IRYNA LABUNSKA: I think it’s since 1986 over five million people.

LIZ HAYES: Scientist Iryna Labunska has been testing food from areas affected by Chernobyl. The one thing I feel I now know and that I should know is where a nuclear reactor is anywhere in the world because it has the potential to affect me even if I don’t live in that country

IRYNA: Yes, because as you know Chernobyl fallout was over the world. Still now in England we have some pastures which are not used for grazing of animals because they still have contaminated with caesium from Chernobyl.

MICHIO: All of us have a piece of Chernobyl in our bodies. Realise that we could take Geiger counters, simulation counters and see and actually see that radiation from Chernobyl has been incorporated into our flesh and tissue.

LIZ HAYES: And that will be the same with Fukushima?

MICHIO: That’s right. In fact the whole world will be exposed to the radiation from Fukushima. It means that the radiation went over the Pacific Ocean, sailed over the United States and is now circulating around the entire earth.

LIZ HAYES: So we’re already getting it?

MICHIO: We are already getting radiation from Fukushima.

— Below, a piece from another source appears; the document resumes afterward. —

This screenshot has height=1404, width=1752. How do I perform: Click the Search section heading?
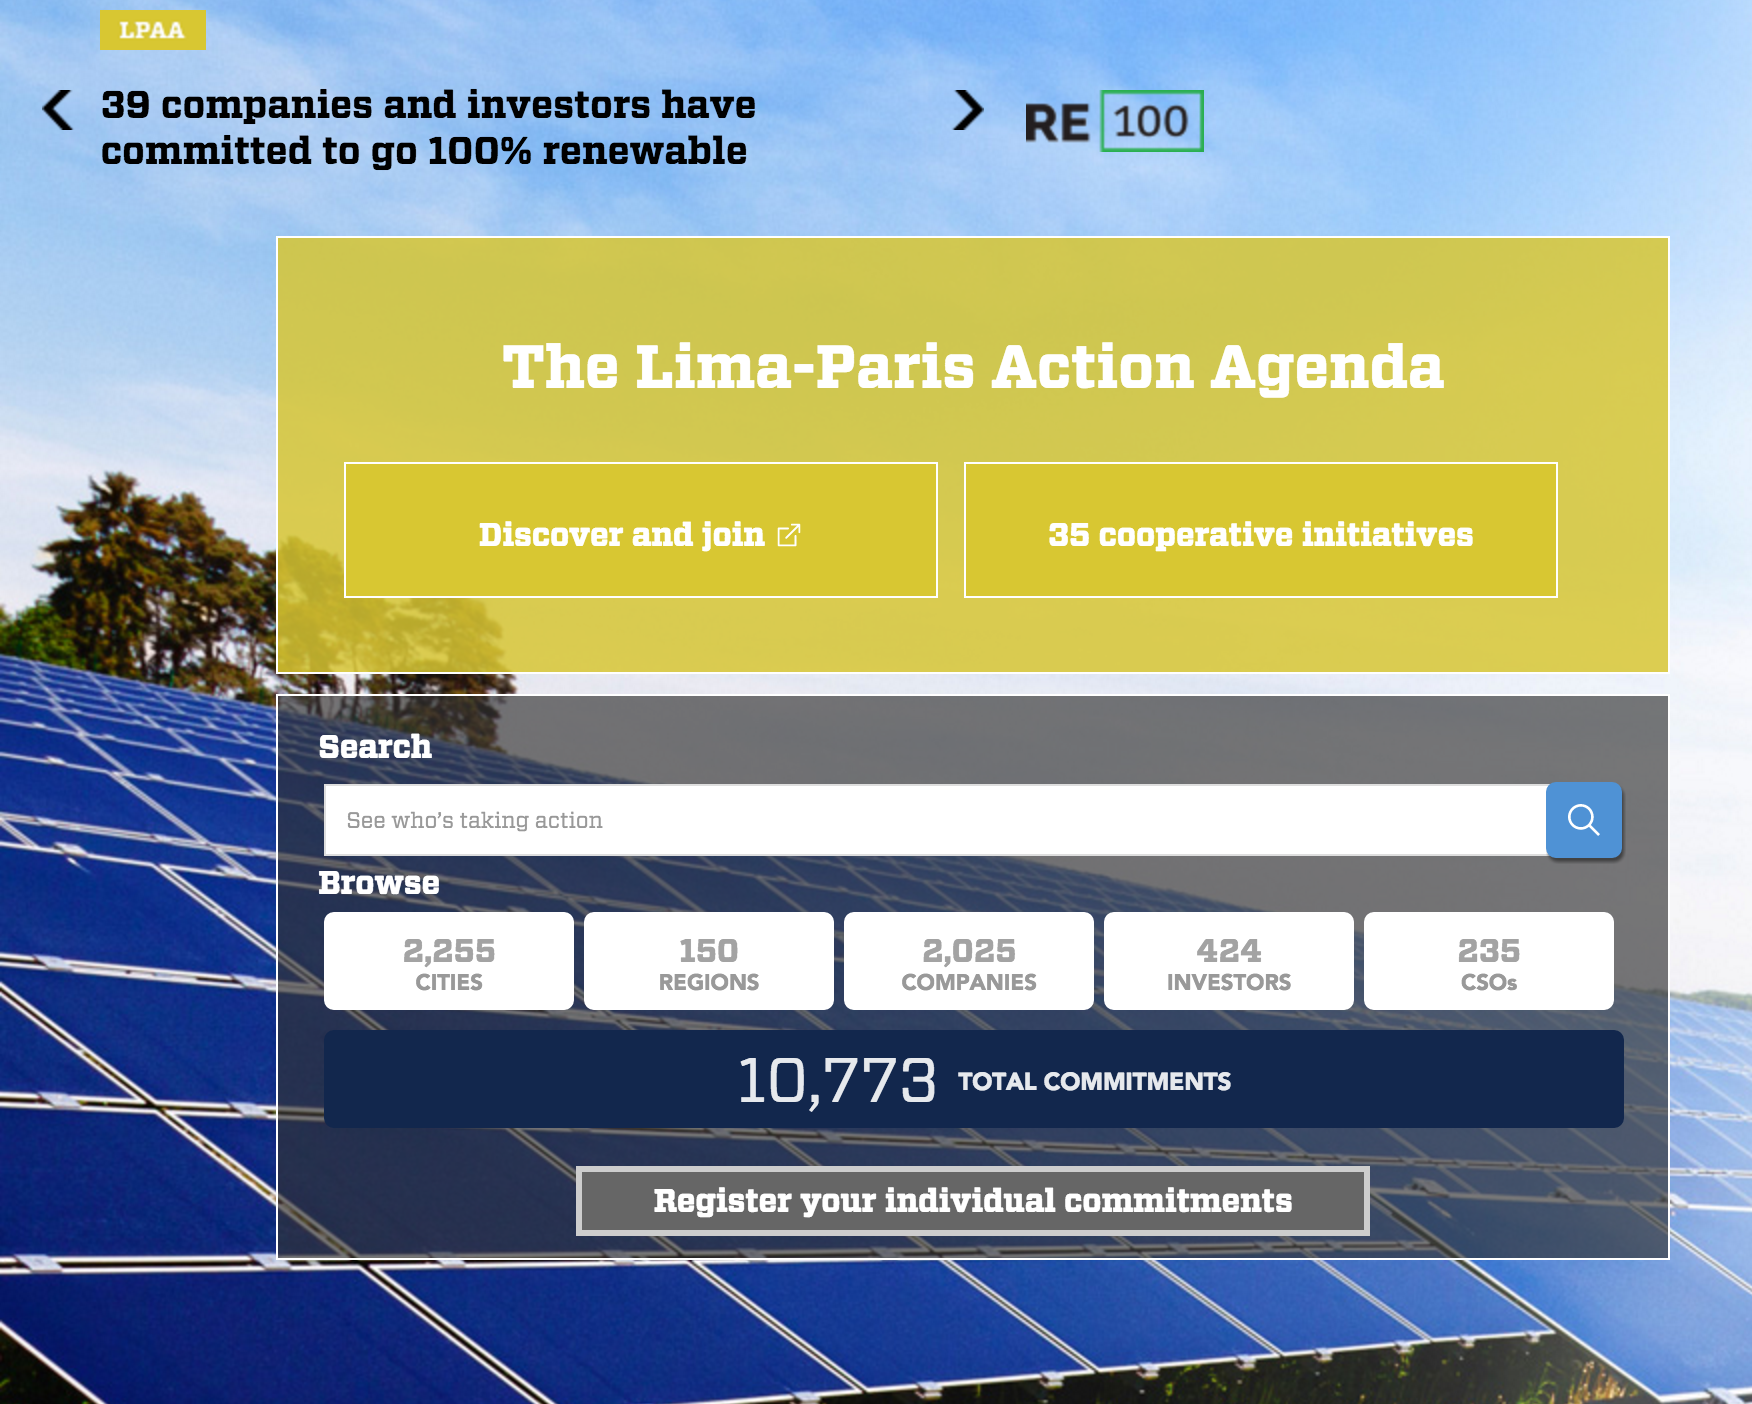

LIZ HAYES: Do you fear that Fukushima will become the Chernobyl of Japan, a dead centre and a place that people can never go back to?

CHIA: I think unfortunately it will become that way and has to be that way, or it has to be kept that way.

LIZ HAYES: This nuclear disaster brings with it an enemy its victims can’t see or smell yet has the power to take everything from them, a cheap reliable energy source that could now cost them dearly.

MICHIO: Every nation of the world that has decided to go nuclear has to reassess the real dangers. What’s going to happen over a 100 year, 500 year time frame? These things happen. They don’t happen often but when they do happen they could wipe out the economy of a whole nation and so nations have to democratically decide for themselves, are they willing to take the risk?